Okay, I’ll probably be struck down by the dissertation gods but I’m going to take a stand on this. Here goes: One of the biggest mistakes doctoral candidates make is overrating the importance of passion. You’ve heard it dozens of times–pick a dissertation topic you’re passionate about. That’s simply too overwhelming a directive.
By this time most people are passionate about finishing, about reading a book for pleasure, about never again hearing the words that end in “ology” or “istic” (epistemology, ontology, and positivistic, heuristic), and being called doctor for the day (any more than that and people start asking you to look at a mole on their back).
My recommendation? Pick a topic that you’re interested in or better yet, one that you can leverage to actually make some money once you’re done with school. So let’s say you’re a vice president of HR; you choose something like the decentralization of HR and do a positivistic case study of one organization that is going through this HR change process. Or you could do an interpretive study of the same topic but do a deep dive into the various stakeholders’ feelings about the change in the way HR is being delivered.
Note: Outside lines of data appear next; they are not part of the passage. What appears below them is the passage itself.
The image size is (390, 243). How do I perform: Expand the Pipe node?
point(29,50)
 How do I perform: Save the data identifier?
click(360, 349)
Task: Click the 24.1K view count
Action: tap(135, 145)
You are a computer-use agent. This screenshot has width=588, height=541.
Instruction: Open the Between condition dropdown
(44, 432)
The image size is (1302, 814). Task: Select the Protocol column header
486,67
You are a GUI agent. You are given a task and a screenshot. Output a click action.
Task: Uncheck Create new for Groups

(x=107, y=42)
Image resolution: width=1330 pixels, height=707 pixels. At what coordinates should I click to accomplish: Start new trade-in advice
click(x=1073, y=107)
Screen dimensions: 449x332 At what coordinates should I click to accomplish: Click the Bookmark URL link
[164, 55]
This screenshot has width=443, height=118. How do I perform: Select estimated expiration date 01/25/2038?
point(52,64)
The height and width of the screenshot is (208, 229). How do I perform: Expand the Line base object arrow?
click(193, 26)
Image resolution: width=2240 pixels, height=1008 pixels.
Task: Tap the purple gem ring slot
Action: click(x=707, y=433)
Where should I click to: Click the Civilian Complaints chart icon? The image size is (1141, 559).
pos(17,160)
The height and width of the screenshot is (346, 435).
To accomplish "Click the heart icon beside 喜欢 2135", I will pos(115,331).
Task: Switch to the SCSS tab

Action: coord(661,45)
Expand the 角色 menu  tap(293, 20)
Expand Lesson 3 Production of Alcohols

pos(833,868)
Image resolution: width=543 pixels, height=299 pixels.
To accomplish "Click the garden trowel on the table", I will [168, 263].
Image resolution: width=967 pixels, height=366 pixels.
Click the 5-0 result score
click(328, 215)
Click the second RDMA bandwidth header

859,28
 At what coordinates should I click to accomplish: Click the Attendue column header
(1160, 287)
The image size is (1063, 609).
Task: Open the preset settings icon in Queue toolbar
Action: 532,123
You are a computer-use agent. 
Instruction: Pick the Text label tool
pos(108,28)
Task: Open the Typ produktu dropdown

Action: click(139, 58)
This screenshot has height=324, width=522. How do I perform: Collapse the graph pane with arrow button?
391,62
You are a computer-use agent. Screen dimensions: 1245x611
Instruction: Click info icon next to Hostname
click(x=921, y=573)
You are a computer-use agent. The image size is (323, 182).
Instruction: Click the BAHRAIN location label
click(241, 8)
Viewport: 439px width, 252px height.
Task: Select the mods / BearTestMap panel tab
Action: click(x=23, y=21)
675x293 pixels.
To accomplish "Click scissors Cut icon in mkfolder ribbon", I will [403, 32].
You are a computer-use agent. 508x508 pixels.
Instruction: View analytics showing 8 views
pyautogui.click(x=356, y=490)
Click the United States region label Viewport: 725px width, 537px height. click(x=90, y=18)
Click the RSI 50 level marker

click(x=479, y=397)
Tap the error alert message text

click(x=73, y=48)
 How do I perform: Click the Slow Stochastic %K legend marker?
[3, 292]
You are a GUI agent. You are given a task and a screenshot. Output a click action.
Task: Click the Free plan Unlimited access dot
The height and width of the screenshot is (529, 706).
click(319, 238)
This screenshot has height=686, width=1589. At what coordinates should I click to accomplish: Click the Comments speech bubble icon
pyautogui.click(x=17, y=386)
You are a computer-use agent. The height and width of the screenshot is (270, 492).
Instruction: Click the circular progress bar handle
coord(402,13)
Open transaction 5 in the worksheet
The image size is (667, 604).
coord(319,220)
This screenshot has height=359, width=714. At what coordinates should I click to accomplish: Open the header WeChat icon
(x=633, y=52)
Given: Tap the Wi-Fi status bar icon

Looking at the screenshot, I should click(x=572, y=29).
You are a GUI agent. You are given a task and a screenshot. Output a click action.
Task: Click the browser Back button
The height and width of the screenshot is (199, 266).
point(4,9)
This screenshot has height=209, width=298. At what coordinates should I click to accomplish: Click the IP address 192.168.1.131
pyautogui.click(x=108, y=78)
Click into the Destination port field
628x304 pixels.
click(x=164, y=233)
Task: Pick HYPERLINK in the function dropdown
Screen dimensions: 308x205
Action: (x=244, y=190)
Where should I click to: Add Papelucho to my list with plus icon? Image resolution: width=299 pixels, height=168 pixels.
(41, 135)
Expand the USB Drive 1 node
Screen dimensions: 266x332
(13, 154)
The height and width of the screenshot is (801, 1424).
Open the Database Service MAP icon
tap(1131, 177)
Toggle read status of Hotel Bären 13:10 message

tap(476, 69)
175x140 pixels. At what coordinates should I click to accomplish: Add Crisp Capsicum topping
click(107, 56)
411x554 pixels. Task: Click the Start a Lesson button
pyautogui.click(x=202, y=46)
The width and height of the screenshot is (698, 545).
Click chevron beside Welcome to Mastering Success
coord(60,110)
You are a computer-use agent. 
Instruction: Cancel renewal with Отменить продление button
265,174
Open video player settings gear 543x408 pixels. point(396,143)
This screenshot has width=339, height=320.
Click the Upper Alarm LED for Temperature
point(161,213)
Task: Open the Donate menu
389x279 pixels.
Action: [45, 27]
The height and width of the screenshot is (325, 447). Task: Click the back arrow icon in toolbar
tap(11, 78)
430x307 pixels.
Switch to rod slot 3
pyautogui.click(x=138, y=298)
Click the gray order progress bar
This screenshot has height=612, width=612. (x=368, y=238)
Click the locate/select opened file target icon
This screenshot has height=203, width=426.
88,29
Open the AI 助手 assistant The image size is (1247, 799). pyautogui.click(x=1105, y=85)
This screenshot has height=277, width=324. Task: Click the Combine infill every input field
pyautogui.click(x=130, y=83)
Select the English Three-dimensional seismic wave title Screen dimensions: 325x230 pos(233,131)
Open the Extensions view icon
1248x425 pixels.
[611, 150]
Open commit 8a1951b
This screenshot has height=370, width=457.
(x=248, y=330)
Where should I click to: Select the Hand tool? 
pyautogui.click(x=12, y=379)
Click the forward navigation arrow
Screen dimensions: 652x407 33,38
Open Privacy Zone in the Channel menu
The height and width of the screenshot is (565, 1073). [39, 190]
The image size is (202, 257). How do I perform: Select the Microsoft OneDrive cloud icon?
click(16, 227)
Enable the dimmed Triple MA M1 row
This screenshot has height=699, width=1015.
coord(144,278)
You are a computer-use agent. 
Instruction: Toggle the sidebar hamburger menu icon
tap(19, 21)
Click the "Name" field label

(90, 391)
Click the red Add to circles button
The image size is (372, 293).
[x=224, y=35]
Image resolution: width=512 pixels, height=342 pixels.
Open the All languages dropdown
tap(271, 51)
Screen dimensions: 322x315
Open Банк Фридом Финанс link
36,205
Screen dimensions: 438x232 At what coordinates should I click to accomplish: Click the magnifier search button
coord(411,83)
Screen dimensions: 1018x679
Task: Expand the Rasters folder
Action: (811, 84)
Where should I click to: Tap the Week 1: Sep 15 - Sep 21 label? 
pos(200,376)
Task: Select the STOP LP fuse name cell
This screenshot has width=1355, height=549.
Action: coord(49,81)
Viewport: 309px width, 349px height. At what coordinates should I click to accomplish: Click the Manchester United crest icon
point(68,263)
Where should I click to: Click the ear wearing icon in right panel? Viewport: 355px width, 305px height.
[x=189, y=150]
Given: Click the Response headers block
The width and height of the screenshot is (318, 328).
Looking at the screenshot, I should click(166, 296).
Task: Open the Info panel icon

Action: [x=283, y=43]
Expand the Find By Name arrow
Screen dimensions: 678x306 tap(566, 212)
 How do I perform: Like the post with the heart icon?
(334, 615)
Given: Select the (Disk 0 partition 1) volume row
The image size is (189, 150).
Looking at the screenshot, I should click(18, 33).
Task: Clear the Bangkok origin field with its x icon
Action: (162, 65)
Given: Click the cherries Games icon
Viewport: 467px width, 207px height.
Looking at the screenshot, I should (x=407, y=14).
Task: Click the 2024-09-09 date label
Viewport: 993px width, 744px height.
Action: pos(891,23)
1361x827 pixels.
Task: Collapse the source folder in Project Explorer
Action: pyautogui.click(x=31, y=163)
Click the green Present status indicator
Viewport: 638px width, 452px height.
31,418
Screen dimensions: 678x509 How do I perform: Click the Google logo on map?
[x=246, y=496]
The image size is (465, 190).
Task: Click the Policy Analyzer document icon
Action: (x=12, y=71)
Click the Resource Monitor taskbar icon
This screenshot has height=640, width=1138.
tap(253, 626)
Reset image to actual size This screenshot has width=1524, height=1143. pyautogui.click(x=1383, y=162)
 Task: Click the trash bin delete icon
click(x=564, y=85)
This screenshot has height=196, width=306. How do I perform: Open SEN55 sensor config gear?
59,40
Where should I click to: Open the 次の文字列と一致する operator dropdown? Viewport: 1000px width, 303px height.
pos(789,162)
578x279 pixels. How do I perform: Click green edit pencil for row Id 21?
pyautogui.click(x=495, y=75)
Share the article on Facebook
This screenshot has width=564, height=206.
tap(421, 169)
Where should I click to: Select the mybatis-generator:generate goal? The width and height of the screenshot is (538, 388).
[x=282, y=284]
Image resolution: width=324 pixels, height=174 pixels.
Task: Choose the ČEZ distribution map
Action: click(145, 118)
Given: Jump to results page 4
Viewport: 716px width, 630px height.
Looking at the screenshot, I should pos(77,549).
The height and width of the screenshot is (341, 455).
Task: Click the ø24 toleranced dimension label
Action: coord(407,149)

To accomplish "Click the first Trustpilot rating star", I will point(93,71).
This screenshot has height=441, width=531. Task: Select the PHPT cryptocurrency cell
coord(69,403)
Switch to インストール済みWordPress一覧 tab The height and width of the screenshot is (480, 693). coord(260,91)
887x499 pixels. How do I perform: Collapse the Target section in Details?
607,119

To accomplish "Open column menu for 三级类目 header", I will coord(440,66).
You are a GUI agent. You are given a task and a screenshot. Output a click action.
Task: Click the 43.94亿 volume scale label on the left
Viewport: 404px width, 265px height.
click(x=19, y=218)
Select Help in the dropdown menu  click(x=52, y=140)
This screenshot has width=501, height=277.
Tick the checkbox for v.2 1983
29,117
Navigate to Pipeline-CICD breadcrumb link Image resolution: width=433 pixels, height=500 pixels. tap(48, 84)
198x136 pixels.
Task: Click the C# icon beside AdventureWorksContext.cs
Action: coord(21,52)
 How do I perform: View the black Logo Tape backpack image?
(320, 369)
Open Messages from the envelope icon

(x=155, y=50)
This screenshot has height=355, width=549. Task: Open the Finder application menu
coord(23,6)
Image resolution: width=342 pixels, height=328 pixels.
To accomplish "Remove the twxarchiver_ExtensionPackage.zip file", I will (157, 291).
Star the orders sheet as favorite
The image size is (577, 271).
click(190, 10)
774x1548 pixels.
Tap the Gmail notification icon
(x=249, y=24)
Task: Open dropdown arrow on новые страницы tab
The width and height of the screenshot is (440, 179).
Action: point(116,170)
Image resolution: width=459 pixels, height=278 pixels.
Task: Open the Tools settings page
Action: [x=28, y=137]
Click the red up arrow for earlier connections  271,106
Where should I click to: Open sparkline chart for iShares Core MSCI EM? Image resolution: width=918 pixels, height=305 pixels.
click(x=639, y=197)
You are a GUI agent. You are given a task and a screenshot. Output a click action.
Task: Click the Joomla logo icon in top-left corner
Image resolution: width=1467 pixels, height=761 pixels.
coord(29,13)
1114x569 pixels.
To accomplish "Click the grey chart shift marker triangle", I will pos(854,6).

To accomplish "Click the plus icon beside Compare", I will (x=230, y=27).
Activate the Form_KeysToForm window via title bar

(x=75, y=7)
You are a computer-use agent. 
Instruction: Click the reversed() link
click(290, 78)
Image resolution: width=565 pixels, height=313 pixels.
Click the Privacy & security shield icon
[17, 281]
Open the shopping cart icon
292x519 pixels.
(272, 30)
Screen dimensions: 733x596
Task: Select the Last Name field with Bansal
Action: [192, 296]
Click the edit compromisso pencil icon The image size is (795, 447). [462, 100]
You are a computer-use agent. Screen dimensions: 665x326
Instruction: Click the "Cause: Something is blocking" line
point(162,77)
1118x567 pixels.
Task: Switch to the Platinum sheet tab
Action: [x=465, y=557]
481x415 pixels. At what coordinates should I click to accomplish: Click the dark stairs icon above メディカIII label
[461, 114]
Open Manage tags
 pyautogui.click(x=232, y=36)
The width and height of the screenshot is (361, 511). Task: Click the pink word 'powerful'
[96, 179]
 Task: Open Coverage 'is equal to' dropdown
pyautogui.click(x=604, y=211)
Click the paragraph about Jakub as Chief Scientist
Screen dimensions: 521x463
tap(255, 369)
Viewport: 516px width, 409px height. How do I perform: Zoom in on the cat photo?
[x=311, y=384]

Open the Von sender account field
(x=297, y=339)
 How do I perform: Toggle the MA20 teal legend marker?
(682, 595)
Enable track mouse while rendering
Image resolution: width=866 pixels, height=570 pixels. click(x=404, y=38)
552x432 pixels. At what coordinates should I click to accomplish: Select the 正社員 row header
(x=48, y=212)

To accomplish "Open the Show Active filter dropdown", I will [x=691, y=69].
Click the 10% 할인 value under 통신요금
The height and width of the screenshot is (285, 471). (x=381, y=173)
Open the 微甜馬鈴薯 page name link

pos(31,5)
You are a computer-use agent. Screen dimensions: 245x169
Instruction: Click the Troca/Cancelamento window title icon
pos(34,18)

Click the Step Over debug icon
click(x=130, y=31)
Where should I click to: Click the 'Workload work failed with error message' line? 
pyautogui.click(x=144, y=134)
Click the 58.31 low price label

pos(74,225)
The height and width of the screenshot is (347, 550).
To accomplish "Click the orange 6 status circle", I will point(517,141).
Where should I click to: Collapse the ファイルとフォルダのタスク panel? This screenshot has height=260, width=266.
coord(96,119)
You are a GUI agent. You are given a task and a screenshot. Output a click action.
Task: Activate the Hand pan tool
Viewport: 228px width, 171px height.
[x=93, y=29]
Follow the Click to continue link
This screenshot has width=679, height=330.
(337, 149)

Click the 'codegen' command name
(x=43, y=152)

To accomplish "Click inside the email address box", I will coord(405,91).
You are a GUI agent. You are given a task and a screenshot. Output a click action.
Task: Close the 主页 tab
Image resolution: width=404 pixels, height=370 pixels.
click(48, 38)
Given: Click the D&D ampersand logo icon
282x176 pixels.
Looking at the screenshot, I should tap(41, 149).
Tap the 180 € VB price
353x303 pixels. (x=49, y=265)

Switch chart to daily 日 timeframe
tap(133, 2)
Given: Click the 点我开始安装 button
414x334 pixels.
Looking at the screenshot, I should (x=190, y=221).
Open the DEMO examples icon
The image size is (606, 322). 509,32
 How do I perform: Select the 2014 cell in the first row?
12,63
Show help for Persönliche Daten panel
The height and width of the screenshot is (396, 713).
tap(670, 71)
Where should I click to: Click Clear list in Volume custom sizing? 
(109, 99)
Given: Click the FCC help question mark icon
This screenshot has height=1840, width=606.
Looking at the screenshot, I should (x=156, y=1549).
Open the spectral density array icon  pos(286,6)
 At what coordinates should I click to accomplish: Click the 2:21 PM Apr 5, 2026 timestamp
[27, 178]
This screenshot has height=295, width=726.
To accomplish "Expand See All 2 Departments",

Time-saving tip: The easiest way to pick a topic is to review a bunch of dissertations on your topic (HR decentralization) and look at two sections in chapter five. One is “limitations” and the other is “suggestions for further research.”
So for the example above, a limitation would be that the researcher only used one company, or one industry, or one geographic area and you could do the same study but broaden it to include two companies or a different industry or multiple locations. Most dissertations are pretty explicit about their suggestions for further research. The advantage of this some might say lazy method is that you’ll get some ideas of places to go for the literature review.